### Text
Maybe we grow up, we stop needing the things we used to need to fill us up. I remember telling my mom that I didn't understand why everyone didn't want to be famous. The idea of a life otherwise seemed... well, boring. I didn't want to live that, a life that meant only as much as those few you could touch in your small radius. I wanted to touch everyone! While that notion still creeps up on me from time to time (Tasha not understanding my strange disinterest in plays and musicals), I know that life is about more than touching everyone... it's about touching those few in a way that really counts. The larger your radius gets, the more superficial the meaning. See?

It doesn't mean I will stop dreaming or ever give up that secret need (now, not-so-secret). On no day will I ever wake up and not want it; though, now I realize it's more likely that I hit the Powerball three times in a week or invent a way to inject coffee directly into my veins. (Both of these are welcomed happenings.) That's the funny thing about humans... we all want to be special. We believe we are. We all want to be recognized for greatness, somehow. And as depressing as it might sound, only some of us can be on such a large scale. Luck, talent, whatever it is that gets them there. The others, we do our thing. A good day is a compliment from a stranger, sharing a cup of coffee with an old friend, or—capturing a picture of your coworkers pigging out at lunch, Photoshopping them to wear tiny hats, and then taping it on the wall in your office for all to see. The little stuff.

I'm writing this now, sitting alone in the Greensburg Starbucks on a Sunday night thinking about the next step, what it will be to fill me up. There are so many things that I want to be, want to accomplish. Sometimes I don't know where to start. But when it all gets too much, I think about what it took to get here and I know I'll be all right. I mean, I made it this far. I still suck at cursive and fear ladders. But I'm touching... even if it's just the amazing people of my little dot on the map. I appreciate them, more than I ever could from any other angle.

### Listed entries

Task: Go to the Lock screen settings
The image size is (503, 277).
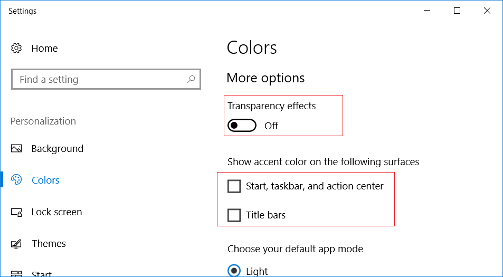Action: (56, 212)
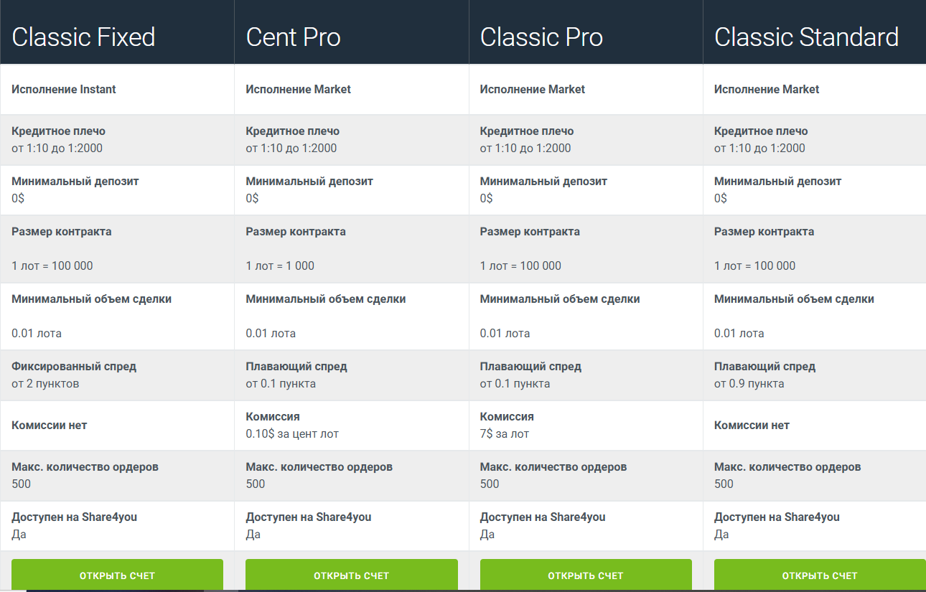Click Доступен на Share4you in Classic Pro column
This screenshot has width=926, height=592.
[x=543, y=517]
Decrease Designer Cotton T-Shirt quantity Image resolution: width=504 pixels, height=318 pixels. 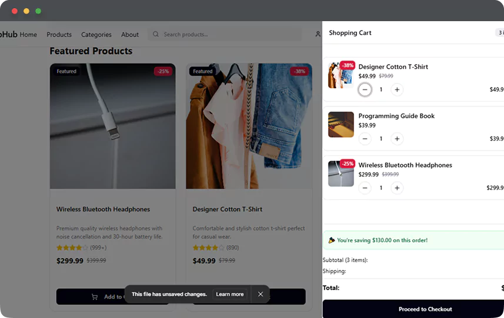[x=365, y=90]
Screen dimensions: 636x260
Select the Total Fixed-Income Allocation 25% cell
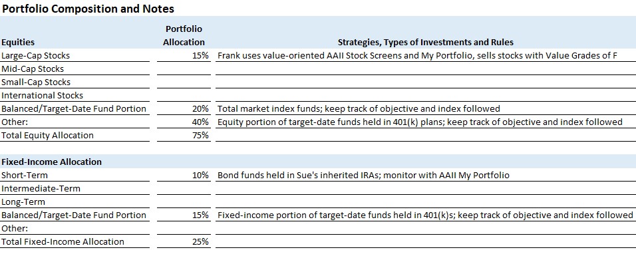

### Task list
1. In the essay on wanting to be famous, where is the writer sitting while writing it?
2. List every example the essay on wanting to be famous gives of what makes a good day.
The material has nothing to do with the essay on wanting to be famous.

### Results
1. Alone in the Greensburg Starbucks on a Sunday night.

2.
- A compliment from a stranger
- Sharing a cup of coffee with an old friend
- Capturing a picture of your coworkers pigging out at lunch, Photoshopping them to wear tiny hats, and taping it on the wall in your office for all to see